Como afirmado em texto anterior, existem pessoas que se aproveitam da falta de regras explícitas para se impor. Em ambientes rígidos, constituídos a partir de regras explícitas e detalhadas, essas pessoas sabem como agir e dificilmente se oporão ao coletivo, pois, sabem inclusive que podem sofrer sanções. Muitas vezes tais ambientes são os mesmos que prometem algum tipo de ascensão na carreira, aumento do status social e são também organizados a partir de relações de poder e seus derivantes, como ações de humilhação, coerção, violência verbal, entre outras. É frequente que a mesma pessoa que desrespeita outras em espaços informais, siga estritamente as regras do jogo de espaços formais abusivos, não denunciando e muitas vezes sequer reprovando o contexto de abuso.

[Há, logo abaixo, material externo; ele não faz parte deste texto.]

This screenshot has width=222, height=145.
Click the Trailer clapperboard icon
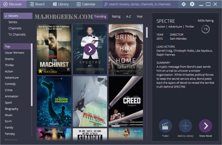point(165,126)
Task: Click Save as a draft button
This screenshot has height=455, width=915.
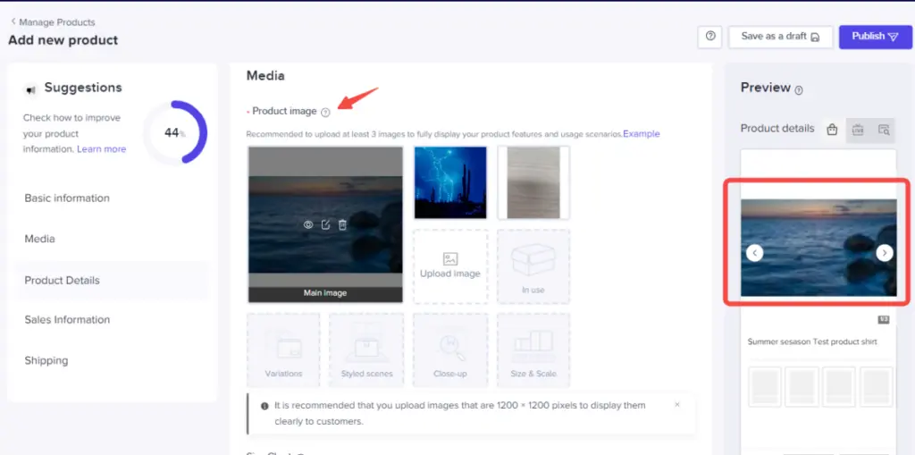Action: pos(780,37)
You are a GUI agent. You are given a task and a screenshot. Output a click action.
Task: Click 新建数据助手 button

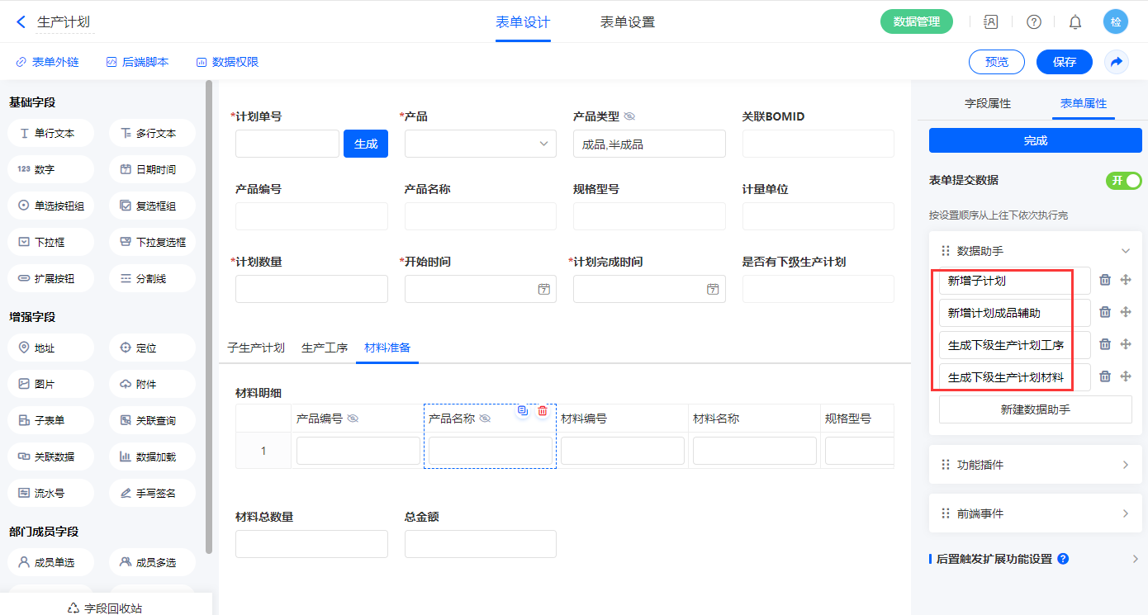click(x=1035, y=409)
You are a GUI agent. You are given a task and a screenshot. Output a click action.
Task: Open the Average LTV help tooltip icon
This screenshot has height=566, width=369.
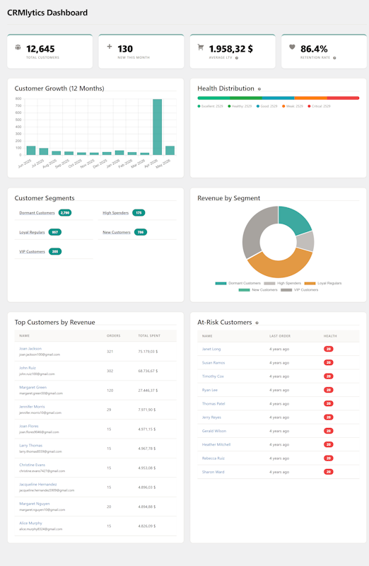[237, 58]
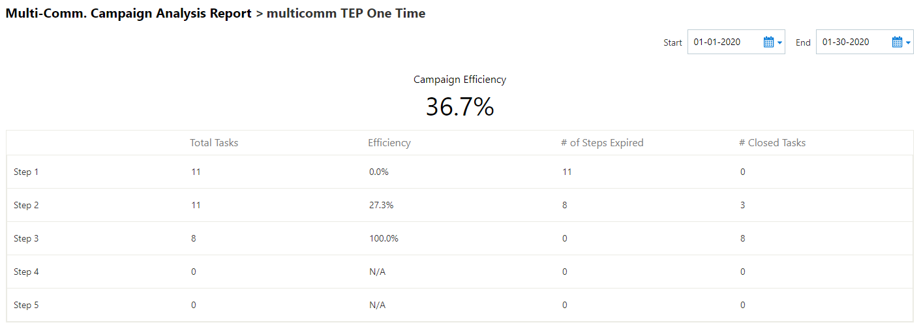The width and height of the screenshot is (921, 329).
Task: Open the End date calendar icon
Action: pyautogui.click(x=897, y=42)
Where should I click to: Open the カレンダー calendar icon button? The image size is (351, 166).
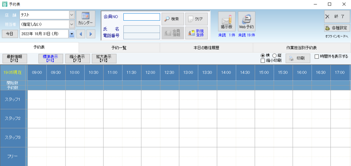[85, 19]
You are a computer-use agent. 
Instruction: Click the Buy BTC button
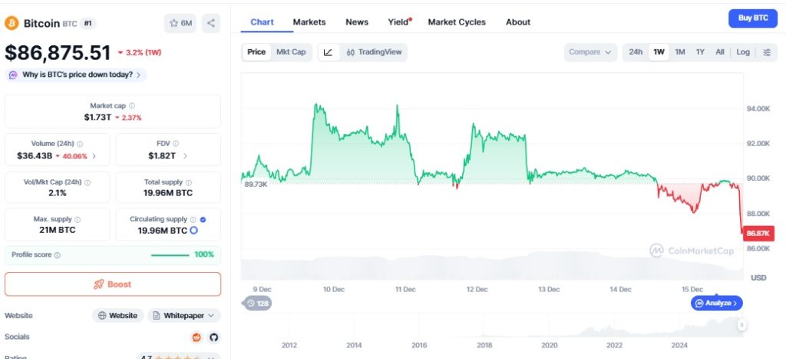click(753, 18)
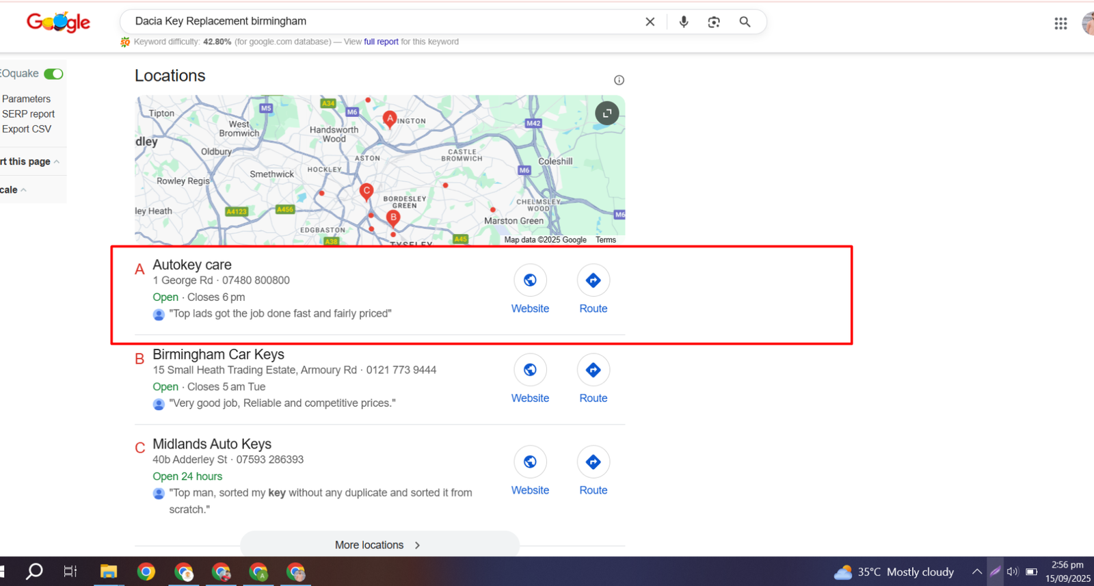The width and height of the screenshot is (1094, 586).
Task: Get route to Birmingham Car Keys
Action: [593, 370]
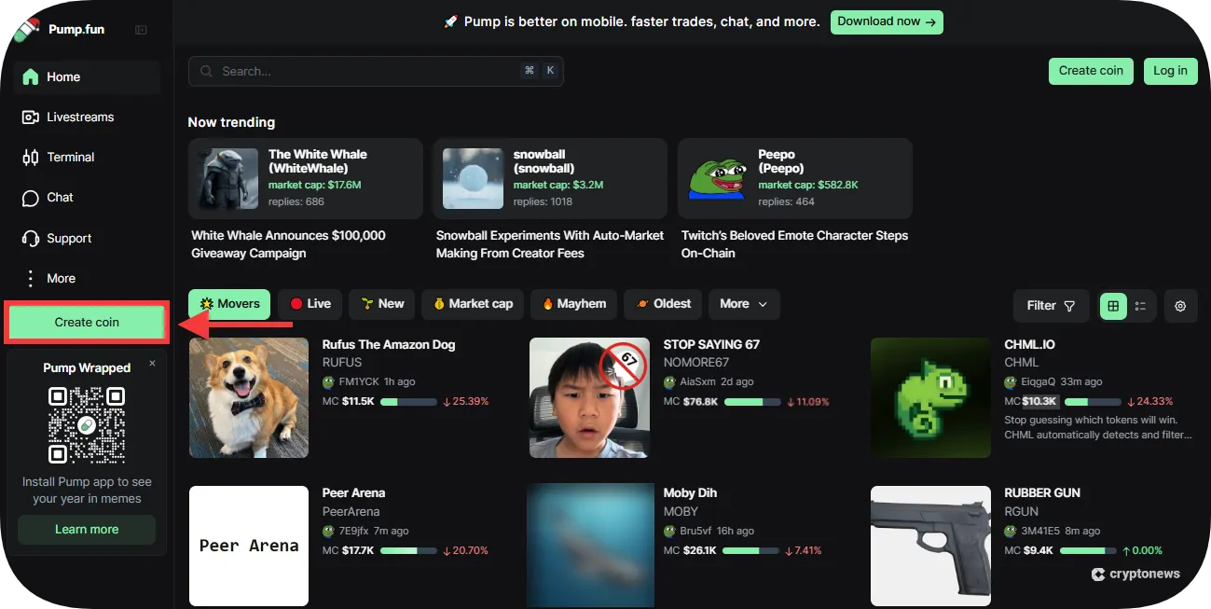Screen dimensions: 1211x609
Task: Collapse the sidebar with the panel icon
Action: pyautogui.click(x=141, y=30)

Frequentemente admira pessoas abusivas, muitas vezes objetiva ser como elas, ou de fato, é como elas em espaços onde pode exercer o pequeno poder. Isso não quer dizer que a pessoa abusiva em certo espaço não possa ter sido vítima em outro espaço. Ainda assim é importante ressaltar que essa pessoa possui parâmetros diferentes para avaliar a realidade, se utilizando de diferentes regras individuais para balizar sua ação, muitas vezes em função de quais benefícios irá ganhar ao não questionar a violência que sofre em certos espaços (por exemplo, ao alcançar postos altos na hierarquia, poderá fazer o mesmo futuramente com pessoas mais abaixo na escala de poder) e em função de quais benefícios irá ganhar quando for abusiva com pessoas em espaços informais – como por exemplo a realização de alianças com outras pessoas abusivas nesses espaços, a possibilidade de projeção no grupo a partir do possível reconhecimento de quem foi mais forte e teve poder de decisão (ainda que tenha sido imposta) ou então a mera satisfação em violentar.
É possível que regras tenham sido inventadas justamente para coibir a ação de pessoas abusivas, já que, pessoas dispostas a respeitar podem conviver a partir de acordos tácitos mais facilmente. Se há a necessidade de lembrete sobre o respeito e os acordos, é porque provavelmente não há a atenção necessária de todas as pessoas envolvidas nos processos de convivência. Caso vivêssemos em sociedades onde existisse plena atenção aos processos coletivos, teríamos os acordos na ponta da língua e não na ponta do lápis.